The judge agreed with RBC regarding this issue – because TP’s argument was a stretch. Accordingly, RBC passed the payment-by-mistake hurdle.
Consideration
Since the first and third defences did not apply, TP’s claim of consideration was the real battleground for the motion.
TP claimed that the fraudster had paid all of the money to him to repay loans that TP had advanced to the fraudster as part of the fraudster’s mortgage brokering business. Presumably, the fraudster was to invest the money and repay the principal and interest to TP.
TP’s counsel had argued that whether TP kept records or engaged in questionable business practices was irrelevant because RBC led no evidence that controverted TP’s evidence that he had loaned money to the fraudster. This was not a good strategy. If one can show someone is lying, then that, in effect, controverts the evidence. One does not need other direct evidence.

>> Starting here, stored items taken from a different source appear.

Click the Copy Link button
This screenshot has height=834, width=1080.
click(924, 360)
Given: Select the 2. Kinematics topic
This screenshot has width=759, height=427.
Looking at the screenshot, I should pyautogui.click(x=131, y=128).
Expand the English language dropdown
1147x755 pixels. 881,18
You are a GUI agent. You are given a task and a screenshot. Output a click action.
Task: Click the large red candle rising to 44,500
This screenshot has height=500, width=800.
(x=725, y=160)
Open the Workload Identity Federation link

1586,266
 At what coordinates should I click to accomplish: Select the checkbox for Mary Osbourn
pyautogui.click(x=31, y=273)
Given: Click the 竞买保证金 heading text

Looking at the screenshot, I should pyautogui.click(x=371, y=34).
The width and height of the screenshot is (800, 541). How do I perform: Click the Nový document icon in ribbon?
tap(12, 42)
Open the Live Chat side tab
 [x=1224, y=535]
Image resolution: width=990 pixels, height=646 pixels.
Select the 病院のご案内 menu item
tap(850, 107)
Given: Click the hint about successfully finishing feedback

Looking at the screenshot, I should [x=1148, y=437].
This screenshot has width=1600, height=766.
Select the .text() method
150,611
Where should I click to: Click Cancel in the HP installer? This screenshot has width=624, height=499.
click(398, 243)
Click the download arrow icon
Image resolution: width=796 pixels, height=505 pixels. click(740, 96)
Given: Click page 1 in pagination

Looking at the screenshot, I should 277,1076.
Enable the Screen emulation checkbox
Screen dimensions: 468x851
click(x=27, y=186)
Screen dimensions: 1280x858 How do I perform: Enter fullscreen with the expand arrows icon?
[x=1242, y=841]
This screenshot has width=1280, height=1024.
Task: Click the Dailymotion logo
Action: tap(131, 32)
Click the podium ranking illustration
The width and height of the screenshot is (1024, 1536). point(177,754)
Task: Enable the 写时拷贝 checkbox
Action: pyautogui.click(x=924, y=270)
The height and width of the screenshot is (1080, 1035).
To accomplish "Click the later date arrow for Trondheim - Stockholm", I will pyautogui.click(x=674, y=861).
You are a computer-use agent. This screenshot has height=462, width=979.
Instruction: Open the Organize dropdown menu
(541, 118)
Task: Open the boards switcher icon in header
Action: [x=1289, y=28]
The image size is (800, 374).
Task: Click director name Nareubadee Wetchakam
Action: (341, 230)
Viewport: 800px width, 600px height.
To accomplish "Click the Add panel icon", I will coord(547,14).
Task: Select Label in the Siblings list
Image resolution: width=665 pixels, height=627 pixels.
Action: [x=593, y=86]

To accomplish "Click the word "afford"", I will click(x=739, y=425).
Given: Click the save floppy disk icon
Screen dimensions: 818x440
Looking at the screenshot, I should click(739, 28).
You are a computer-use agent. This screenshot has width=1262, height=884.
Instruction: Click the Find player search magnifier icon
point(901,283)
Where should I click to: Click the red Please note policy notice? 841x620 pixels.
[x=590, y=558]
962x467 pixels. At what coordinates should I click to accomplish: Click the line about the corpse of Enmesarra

The judge summed up the evidence, better than we can do it, as follows:
“Cuthbert’s testimony about the loans lacks internal consistency and credibility. He has no records to support his testimony, except bank drafts that bear no relationship to the amounts of the repayment. The loan advances were not made to the person he says borrowed the money; nor were the repayments made by the person he says borrowed the money. He was unable to provide any contact information for the borrower. He has no records and no receipts. He could not provide a credible or consistent account of where he obtained the money to make the loans. His explanation was either misleading or he misled the Trustee in Bankruptcy. He told the Trustee in Bankruptcy that he had no assets and testified he did not tell him about prior receivables of $195,000 he claims were ultimately repaid by the funds obtained through the mortgage fraud. The undisputed documentary evidence regarding the payments to Cuthbert’s account is compelling and is inconsistent with Cuthbert’s evidence. Finally, the undated letter and promissory note produced in this litigation for the first time, despite his obligation to produce all relevant documents in the mortgage fraud action, are self-serving and inconsistent with his evidence about the loans, his 2003 documentation and the undisputed bank drafts. The documents were obviously created after the fact.”
Result
The judge held that there was no need for a trial to resolve the issue of consideration. TP’s evidence lacked any credibility. TP had given no consideration for the money he had received and therefore had no right to its return.